Exhibit 5
April 27, 2016
Board of Directors
Churchill Downs Incorporated
600 N. Hurstbourne Parkway, Suite 400
Louisville, Kentucky 40222
Dear Directors:
I have acted as counsel to Churchill Downs Incorporated, a Kentucky corporation (the “Company”), in connection with the Registration Statement on Form S-8 (the “Registration Statement”) being filed by the Company with the Securities and Exchange Commission pursuant to the Securities Act of 1933, as amended (the “Act”), to register 800,000 shares (the “SIP Shares”) of the Company’s common stock, no par value, issuable under the Churchill Downs Incorporated 2016 Omnibus Stock Incentive Plan (the “SIP”) and 200,000 shares (the “ESPP Shares, and together with the SIP Shares, the “Registered Shares”) of the Company’s common stock, no par value, issuable under the First Amended and Restated Churchill Downs Incorporated 2000 Employee Stock Purchase Plan (the “ESPP” and, together with the SIP, the “Plans”).

**Stated task:** Copy out the Churchill Downs counsel letter above in full, word for word.

**Recorded information:**
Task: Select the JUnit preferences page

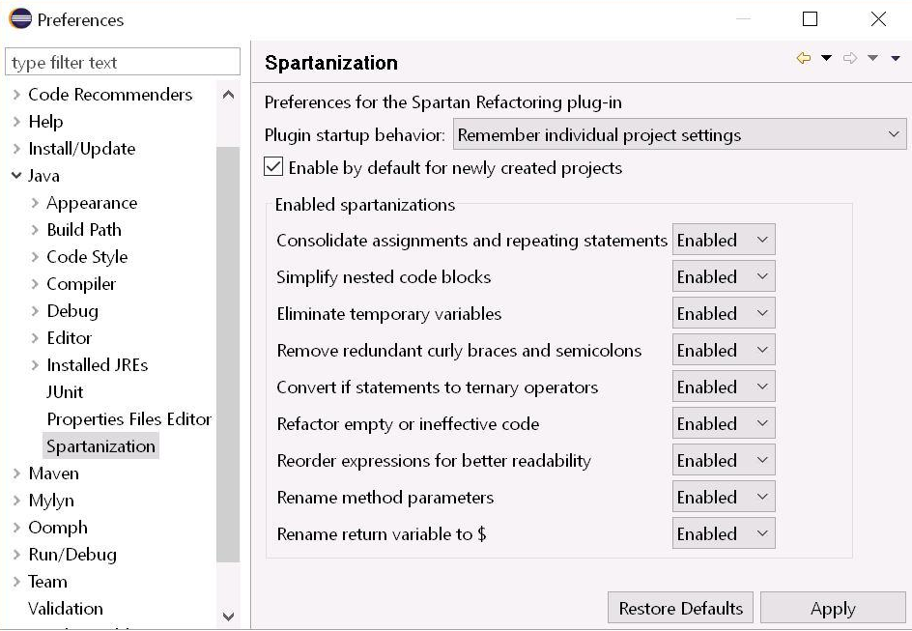Action: tap(65, 392)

**Response to this task:**
Exhibit 5
April 27, 2016
Board of Directors
Churchill Downs Incorporated
600 N. Hurstbourne Parkway, Suite 400
Louisville, Kentucky 40222
Dear Directors:
I have acted as counsel to Churchill Downs Incorporated, a Kentucky corporation (the “Company”), in connection with the Registration Statement on Form S-8 (the “Registration Statement”) being filed by the Company with the Securities and Exchange Commission pursuant to the Securities Act of 1933, as amended (the “Act”), to register 800,000 shares (the “SIP Shares”) of the Company’s common stock, no par value, issuable under the Churchill Downs Incorporated 2016 Omnibus Stock Incentive Plan (the “SIP”) and 200,000 shares (the “ESPP Shares, and together with the SIP Shares, the “Registered Shares”) of the Company’s common stock, no par value, issuable under the First Amended and Restated Churchill Downs Incorporated 2000 Employee Stock Purchase Plan (the “ESPP” and, together with the SIP, the “Plans”).